Die Stadt Singen ist seit 2010 Mitglied der Arbeitsgemeinschaft fahrradfreundlicher Kommunen. Was bringt die Mitgliedschaft der Stadt?
Der Ausschuss für Stadtplanung und Bauen entschied im November 2009 einstimmig, den Radverkehr grundsätzlich zu fördern. Seit November 2010 ist Singen Mitglied fahrradfreundlicher Kommunen Baden-Württemberg (AGFK-BW). Zu den Aufnahmekriterien zählt vor allem die Zielsetzung, Singen zur fahrradfreundlichen Stadt zu entwickeln. Die Öffentlichkeitsarbeit für den Radverkehr mit verschiedenen Kampagnen steht hier im Vordergrund. Letztes Jahr warben wir für den Schulterblick mit Duftherzen-Aktion, zum Nikolaus gab es Leuchtwesten und Lichtgutscheine. In diesem Jahr belohnen wir mit Brötchentüten den Pendler auf dem Rad.
Etwa gleich lange besteht der städtische Arbeitskreis Rad- und Fußverkehr? Wer ist da drin, wie oft tagt er und was kann dieser bewirken?
Im Arbeitskreis sind neben dem Fachbereichsleiter und Alltagsradler Torsten Kalb und mir als Radverkehrsbeauftrage auch Vertreter der Verkehrspolizei und der Straßenverkehrsbehörde, Fachleute aus den Abteilungen Straßenbau, Umwelt und Klimaschutz, Sicherheit und Ordnung sowie der Stadtplanung, Vertreter der Gemeinderatsfraktionen und der ADFC-Ortsgruppe. Das Gremium tagt zwei Mal im Jahr. Im Arbeitskreis werden Maßnahmenpakete aus dem Radverkehrskonzept besprochen und als Empfehlung in den Gemeinderat eingereicht. Über die Maßnahmenpakete wird dann ein Beschluss vom zuständigen Ausschuss oder dem Gemeinderat gefasst.

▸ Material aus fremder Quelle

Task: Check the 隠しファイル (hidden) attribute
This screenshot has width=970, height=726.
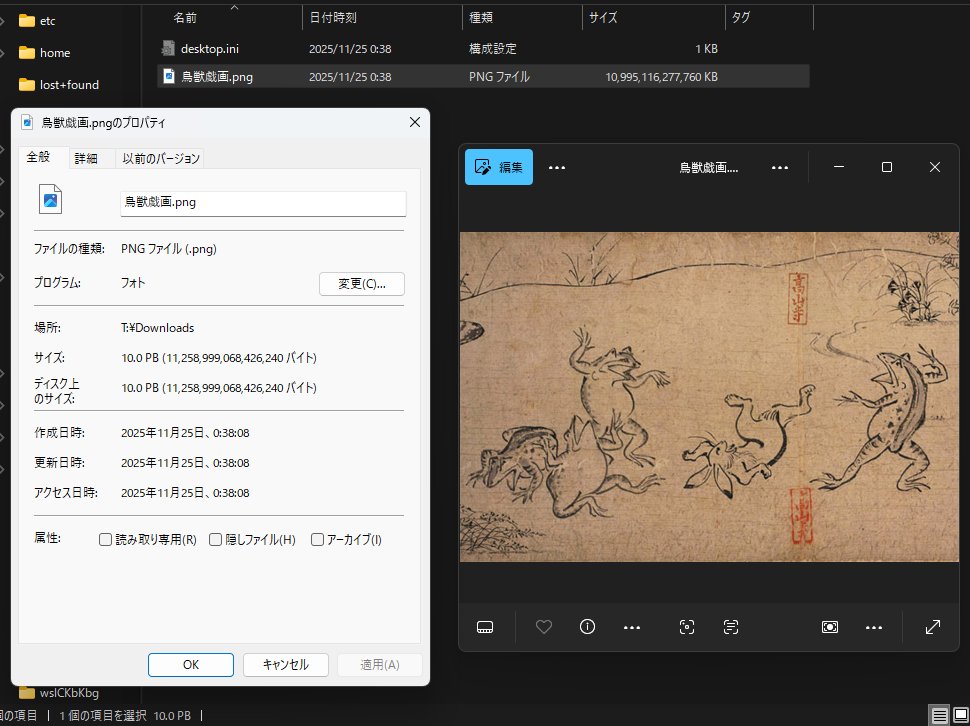Action: [x=215, y=539]
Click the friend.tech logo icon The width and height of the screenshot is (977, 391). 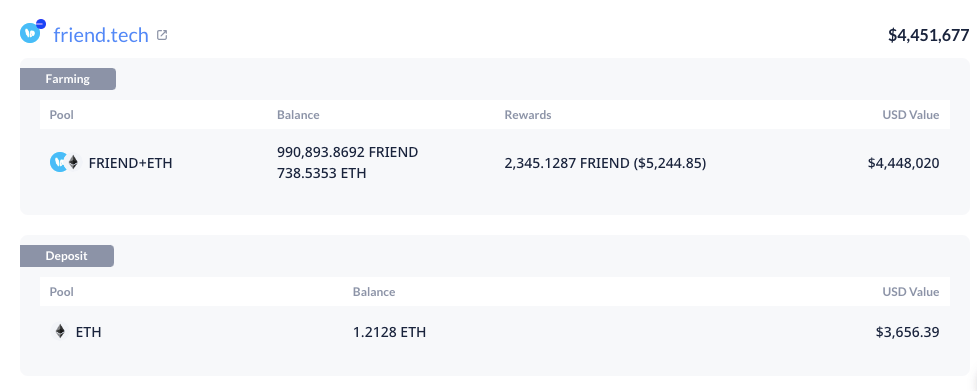pyautogui.click(x=32, y=32)
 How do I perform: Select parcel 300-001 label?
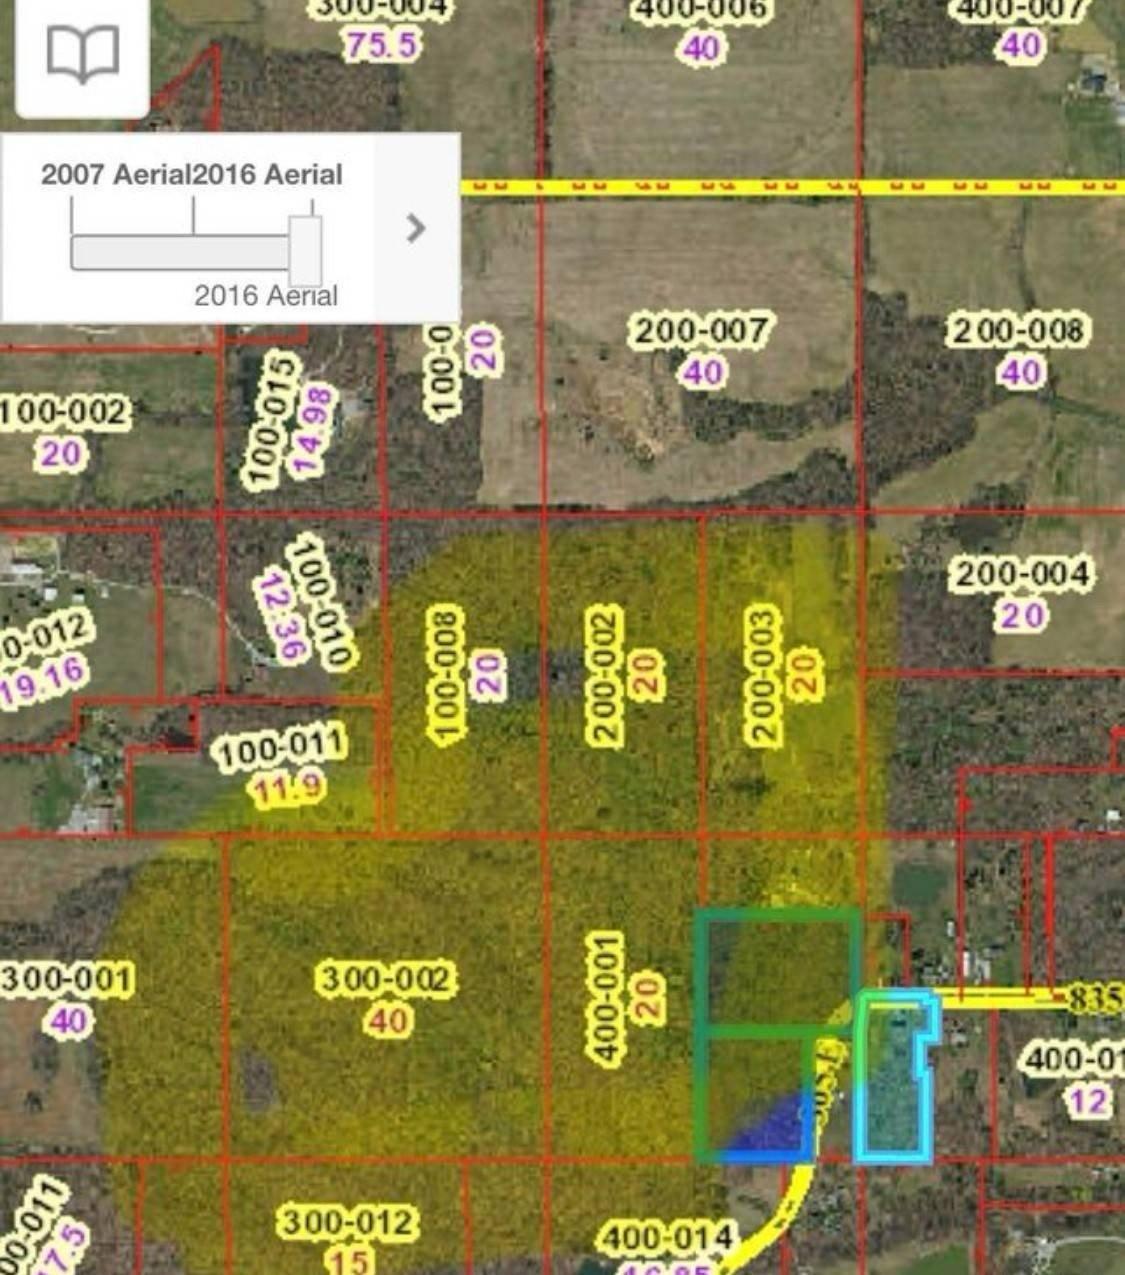(66, 980)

Aus dem Radverkehrskonzept von 2012, in dem 176 Maßnahmen aufgelistet sind, wurden bisher etwa zu einem Drittel umgesetzt. Was hat derzeit die höchste Priorität?
Die Einrichtung der Fahrradstraßen Im Iben und Schillerstraße. Wenn diese erfolgreich ausgeführt sind, werden weitere im Stadtgebiet folgen.
Beim kürzlich veröffentlichten ADFC-Fahrradklimatest liegt Singen auf Platz 196 von 311 teilnehmenden Städten in der Kategorie 20- bis 50.000 Einwohner. Angesprochen werden bei der Umfrage auch Schulwegpläne. Gibt es sowas in Singen?
Schulwegepläne sind für Schulen vorhanden und können bei den Schulen direkt eingesehen werden. Jede Schule hat einen Verkehrsbeauftragten, der per Erlass vom Ministerium für Inneres, Digitalisierung, Migration für den sicheren Schulweg zuständig ist. Radschulwegepläne für alle weiterführenden Schulen in Singen sind in der Planung. Das Hegau-Gymnasium hat in Zusammenarbeit mit Eltern, Schulleitung und der Stadt einen sehr guten Radschulwegeplan ausgearbeitet. In dieser Form werden wir ab dem nächsten Schuljahr weitermachen.
Die Ampelschaltungen für Radfahrer werden eher schlecht bewertet. Kann die Stadt da überhaupt was ändern?
Für die großen Ampelanlagen an den Kreuzungen der Bundes- und Landesstraßen ist die Straßenbauverwaltung des Landes zuständig. Umprogrammieren der Schalt-Phasen ist leider extrem aufwendig und mit exorbitanten Kosten verbunden. In Zukunft plant Singen einen eigenen Verkehrsrechner zu kaufen. Abhängig vom tatsächlichen Verkehrsaufkommen wird die Ampelschaltung optimiert werden.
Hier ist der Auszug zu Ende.